Xander wrote a post on How Not To Make a Faraday Cage where he experiments with shielding his oscilloscope from the interference of the electricity running all through his house, and I found this astoundingly clear way to think about shielding from waves, Like how to understand the way the mesh grid on the door of your microwave oven is designed to stop the microwaves from getting out.

by commenter “Matt”

The size of screen you need to make a cage depends on not only the wave length, but the magnitude of the waves as well. The idea is to force any incoming wave through a “tunnel” in order to get to the inside of the cage. By making the hole small enough and the wall thick enough, you can force a wave to “crash into the tunnel wall” and be absorbed.

If that doesn’t make much sense, try this. Take a spare piece of wire and bend it into a sine wave. Then take a stack of washers (all the same size) and try to feed the wire through the center of the stack. Notice that if you make the hole smaller, it’s more difficult to thread the wire without losing the wave. If you make the stack of washers larger, the same thing happens.

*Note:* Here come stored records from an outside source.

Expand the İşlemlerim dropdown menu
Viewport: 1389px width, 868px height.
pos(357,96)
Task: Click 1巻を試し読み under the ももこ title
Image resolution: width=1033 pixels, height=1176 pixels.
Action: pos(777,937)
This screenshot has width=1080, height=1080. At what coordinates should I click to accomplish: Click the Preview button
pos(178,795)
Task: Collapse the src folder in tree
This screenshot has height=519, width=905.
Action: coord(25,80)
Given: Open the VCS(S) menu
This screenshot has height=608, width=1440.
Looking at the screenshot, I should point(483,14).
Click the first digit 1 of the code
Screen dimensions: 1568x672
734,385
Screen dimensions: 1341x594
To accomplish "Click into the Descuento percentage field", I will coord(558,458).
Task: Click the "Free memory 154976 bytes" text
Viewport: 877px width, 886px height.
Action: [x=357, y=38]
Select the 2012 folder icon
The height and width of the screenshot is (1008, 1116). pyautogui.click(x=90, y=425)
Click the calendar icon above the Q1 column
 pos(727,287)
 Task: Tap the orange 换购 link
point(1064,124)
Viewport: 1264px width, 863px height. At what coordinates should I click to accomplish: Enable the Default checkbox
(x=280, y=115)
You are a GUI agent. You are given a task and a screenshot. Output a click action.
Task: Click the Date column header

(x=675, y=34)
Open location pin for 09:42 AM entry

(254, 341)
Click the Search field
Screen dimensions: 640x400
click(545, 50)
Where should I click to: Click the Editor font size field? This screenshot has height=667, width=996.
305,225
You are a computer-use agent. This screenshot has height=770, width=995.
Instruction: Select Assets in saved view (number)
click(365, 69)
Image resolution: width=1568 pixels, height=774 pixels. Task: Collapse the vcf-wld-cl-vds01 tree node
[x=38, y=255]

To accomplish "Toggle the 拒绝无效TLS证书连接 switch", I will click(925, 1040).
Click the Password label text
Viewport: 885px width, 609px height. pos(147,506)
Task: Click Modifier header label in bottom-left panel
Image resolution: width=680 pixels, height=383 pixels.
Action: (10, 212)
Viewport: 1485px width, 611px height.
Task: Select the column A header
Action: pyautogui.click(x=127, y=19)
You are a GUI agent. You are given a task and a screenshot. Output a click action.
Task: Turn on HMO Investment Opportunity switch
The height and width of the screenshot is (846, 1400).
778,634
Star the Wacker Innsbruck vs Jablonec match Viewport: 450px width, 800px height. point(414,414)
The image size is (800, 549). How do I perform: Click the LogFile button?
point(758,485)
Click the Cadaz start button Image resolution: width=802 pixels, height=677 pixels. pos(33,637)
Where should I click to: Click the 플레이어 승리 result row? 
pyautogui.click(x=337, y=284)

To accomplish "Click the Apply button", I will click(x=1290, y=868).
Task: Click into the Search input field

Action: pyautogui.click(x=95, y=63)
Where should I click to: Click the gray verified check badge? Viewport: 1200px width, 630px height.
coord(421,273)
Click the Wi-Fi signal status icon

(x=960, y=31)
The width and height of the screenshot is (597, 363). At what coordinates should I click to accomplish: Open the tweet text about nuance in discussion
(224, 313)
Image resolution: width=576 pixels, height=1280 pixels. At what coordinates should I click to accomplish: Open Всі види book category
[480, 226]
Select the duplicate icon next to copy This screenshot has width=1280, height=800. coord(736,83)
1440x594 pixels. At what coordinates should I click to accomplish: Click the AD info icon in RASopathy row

Practically speaking, a sheet of shielding material with holes of 0 diameter is 100% effective (assuming the shielding is thick enough to absorb the energy of the wave. Tin Foil doesn’t stop nuclear blasts and all…) The only purpose of adding all the holes is reducing the amount of material used. That makes it cheaper to construct and easy to manipulate the shield material (think window screen vs. a sheet of solid copper).

totally cool.  I love clear visualization!  I’m adding it to my arsenal of ways to explain electricity clearly and simply to myself and to others.